I have called several list members who have given me conflicting answers
to the following factual questions about the state of the law post-BCRA,
so I thought I might try to see what the consensus here is on the truth
of the following propositions:
1. Nothing prohibits a corporation from giving treasury funds to a 527
organization.
2. BCRA probably prohibits a 527 from spending corporate treasury money
on some or all federal election activities, but FEC will decide this
issue in a coming AO. See
http://www.campaignlegalcenter.org/press-990.html
The next few points are more controversial:
3. The operative phrase limiting 527 expenditures of corporate money is
"in connection with any federal election" 2 U.S.C. ¤ 441b(b)(2).

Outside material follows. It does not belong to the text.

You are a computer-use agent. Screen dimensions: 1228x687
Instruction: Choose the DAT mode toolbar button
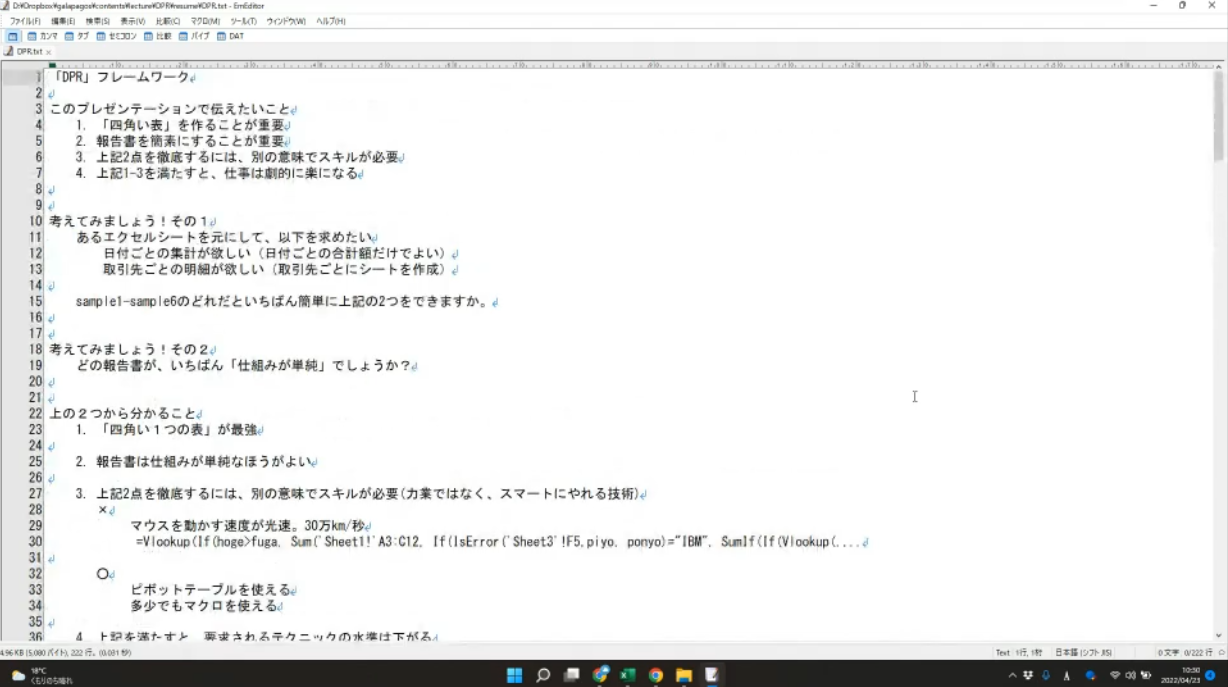coord(230,36)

That
phrase is not the same as federal election activity defined elsewhere in
the Act.
4. A 527 can spend all the corporate treasury money it wants on state
election activity including voter registration, get out the vote drives
to elect specific candidates, and maybe issue ads outside of the 60 day
window. [This one I am least sure of, and I suspect there is
disagreement among listmembers]
5. A 527 can use corporate treasury money to fund non-partisan get out
the vote drives that are focused on, say, rural voters, African American
voters, Christian voters (you get the picture).
6. Nothing prevents a 527 from accepting unlimited individual
contributions (e.g., Soros) to be spent specifically on federal election
activity.
Thanks in advance to those of you more familiar with the nitty gritty of
the statute.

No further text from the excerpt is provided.